'''

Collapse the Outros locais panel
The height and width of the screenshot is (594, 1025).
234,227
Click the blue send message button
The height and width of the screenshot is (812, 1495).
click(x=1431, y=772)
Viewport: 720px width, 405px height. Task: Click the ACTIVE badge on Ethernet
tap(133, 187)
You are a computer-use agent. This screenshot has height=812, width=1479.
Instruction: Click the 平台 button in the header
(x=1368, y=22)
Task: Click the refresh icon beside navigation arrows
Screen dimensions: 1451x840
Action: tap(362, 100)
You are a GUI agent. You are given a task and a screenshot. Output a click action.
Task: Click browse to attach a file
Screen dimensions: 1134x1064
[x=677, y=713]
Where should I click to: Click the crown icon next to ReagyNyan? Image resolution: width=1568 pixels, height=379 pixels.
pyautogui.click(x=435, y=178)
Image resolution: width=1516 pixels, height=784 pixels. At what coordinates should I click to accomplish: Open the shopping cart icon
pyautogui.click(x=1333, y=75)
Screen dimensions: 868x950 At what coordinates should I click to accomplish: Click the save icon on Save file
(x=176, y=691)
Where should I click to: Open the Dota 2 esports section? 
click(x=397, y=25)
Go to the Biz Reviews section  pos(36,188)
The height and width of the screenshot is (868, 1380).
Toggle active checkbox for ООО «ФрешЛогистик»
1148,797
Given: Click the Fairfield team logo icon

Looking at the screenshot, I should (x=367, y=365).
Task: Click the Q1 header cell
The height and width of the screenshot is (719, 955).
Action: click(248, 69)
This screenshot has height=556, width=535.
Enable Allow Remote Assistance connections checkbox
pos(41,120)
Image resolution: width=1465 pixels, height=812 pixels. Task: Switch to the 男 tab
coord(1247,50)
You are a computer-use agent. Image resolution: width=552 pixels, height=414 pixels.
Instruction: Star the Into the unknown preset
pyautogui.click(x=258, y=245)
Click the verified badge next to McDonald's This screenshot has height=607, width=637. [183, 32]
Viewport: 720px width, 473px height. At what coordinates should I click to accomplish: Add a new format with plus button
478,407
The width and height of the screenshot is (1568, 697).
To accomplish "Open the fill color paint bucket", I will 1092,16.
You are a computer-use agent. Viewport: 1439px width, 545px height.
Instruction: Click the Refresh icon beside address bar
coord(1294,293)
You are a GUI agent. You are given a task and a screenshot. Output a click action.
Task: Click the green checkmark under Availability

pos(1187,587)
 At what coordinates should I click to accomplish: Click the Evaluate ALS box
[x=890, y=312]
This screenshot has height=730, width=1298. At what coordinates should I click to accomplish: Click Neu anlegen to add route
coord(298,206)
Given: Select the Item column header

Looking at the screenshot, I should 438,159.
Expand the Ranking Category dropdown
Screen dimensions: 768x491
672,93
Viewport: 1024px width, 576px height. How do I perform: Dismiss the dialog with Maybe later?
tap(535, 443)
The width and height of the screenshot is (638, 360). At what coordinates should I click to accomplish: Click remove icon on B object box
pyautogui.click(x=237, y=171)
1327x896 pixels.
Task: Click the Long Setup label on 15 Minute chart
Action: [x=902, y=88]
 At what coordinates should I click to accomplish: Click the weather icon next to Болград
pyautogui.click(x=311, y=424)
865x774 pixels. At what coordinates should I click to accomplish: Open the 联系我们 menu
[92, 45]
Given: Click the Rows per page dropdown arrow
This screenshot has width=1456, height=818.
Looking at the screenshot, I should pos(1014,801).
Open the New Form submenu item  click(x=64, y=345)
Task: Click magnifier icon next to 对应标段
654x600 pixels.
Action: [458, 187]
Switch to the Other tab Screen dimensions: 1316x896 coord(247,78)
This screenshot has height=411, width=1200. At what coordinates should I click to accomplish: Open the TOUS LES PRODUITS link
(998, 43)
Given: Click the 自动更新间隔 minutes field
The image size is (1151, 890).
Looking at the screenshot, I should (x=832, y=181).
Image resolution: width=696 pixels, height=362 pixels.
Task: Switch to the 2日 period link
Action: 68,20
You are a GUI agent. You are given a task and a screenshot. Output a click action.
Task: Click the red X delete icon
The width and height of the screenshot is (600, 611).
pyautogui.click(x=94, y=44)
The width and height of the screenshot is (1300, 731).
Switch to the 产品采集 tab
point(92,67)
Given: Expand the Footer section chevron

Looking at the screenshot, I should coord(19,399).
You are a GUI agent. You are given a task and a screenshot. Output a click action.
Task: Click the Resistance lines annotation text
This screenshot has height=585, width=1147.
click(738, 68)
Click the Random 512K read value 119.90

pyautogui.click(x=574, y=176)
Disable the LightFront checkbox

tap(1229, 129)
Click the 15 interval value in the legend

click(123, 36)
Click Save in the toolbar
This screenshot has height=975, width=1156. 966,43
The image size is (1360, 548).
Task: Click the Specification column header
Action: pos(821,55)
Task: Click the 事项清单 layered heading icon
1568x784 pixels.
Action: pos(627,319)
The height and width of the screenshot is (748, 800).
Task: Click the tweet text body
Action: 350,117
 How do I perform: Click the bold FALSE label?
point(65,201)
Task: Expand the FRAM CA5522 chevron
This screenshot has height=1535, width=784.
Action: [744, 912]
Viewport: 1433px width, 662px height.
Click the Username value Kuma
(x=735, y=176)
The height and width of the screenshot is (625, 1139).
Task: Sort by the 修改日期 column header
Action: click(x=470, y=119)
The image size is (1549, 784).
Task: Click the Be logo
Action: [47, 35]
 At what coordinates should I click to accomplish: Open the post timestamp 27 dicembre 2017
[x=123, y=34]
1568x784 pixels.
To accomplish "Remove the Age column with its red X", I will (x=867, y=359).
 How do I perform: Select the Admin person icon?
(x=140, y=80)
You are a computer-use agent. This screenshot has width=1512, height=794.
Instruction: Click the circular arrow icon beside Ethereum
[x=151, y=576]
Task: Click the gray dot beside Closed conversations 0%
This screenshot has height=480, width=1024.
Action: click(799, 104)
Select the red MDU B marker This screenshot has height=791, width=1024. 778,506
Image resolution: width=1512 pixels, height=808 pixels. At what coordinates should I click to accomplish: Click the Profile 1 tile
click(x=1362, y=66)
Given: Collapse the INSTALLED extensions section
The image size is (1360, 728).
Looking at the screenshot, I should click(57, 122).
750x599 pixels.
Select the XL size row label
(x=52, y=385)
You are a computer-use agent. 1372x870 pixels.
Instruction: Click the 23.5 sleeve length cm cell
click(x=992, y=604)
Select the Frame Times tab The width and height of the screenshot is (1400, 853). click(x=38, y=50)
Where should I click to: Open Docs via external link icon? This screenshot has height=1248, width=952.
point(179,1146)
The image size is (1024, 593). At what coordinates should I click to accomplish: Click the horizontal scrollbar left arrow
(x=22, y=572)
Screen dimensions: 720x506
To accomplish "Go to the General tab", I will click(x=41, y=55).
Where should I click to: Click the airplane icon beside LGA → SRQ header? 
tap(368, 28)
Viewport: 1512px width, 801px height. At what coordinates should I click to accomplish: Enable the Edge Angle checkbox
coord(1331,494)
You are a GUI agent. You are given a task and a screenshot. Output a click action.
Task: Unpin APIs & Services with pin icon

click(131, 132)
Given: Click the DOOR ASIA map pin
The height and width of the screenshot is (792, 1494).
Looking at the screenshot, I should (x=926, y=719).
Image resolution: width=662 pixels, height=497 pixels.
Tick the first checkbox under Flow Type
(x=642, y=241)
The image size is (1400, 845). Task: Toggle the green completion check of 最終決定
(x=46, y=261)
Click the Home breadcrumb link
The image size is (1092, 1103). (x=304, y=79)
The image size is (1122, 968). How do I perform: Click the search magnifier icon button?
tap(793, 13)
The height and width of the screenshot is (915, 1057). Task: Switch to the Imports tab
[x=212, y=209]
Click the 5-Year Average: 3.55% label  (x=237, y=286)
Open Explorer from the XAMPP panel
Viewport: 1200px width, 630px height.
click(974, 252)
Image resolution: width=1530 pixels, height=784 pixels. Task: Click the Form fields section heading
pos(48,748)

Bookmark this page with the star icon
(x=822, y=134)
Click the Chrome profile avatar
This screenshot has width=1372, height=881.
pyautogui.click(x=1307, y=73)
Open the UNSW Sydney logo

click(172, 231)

'''

* _Stated exercise_:
Output the records as a JSON array of strings, starting with the line that contains "750x599 pixels." and going on through the line that contains "coord(1331,494)", both included. Use one string per line and omit blank lines.

* _Full output_:
[
  "750x599 pixels.",
  "Select the XL size row label",
  "(x=52, y=385)",
  "You are a computer-use agent. 1372x870 pixels.",
  "Instruction: Click the 23.5 sleeve length cm cell",
  "click(x=992, y=604)",
  "Select the Frame Times tab The width and height of the screenshot is (1400, 853). click(x=38, y=50)",
  "Where should I click to: Open Docs via external link icon? This screenshot has height=1248, width=952.",
  "point(179,1146)",
  "The image size is (1024, 593). At what coordinates should I click to accomplish: Click the horizontal scrollbar left arrow",
  "(x=22, y=572)",
  "Screen dimensions: 720x506",
  "To accomplish \"Go to the General tab\", I will click(x=41, y=55).",
  "Where should I click to: Click the airplane icon beside LGA → SRQ header? ",
  "tap(368, 28)",
  "Viewport: 1512px width, 801px height. At what coordinates should I click to accomplish: Enable the Edge Angle checkbox",
  "coord(1331,494)"
]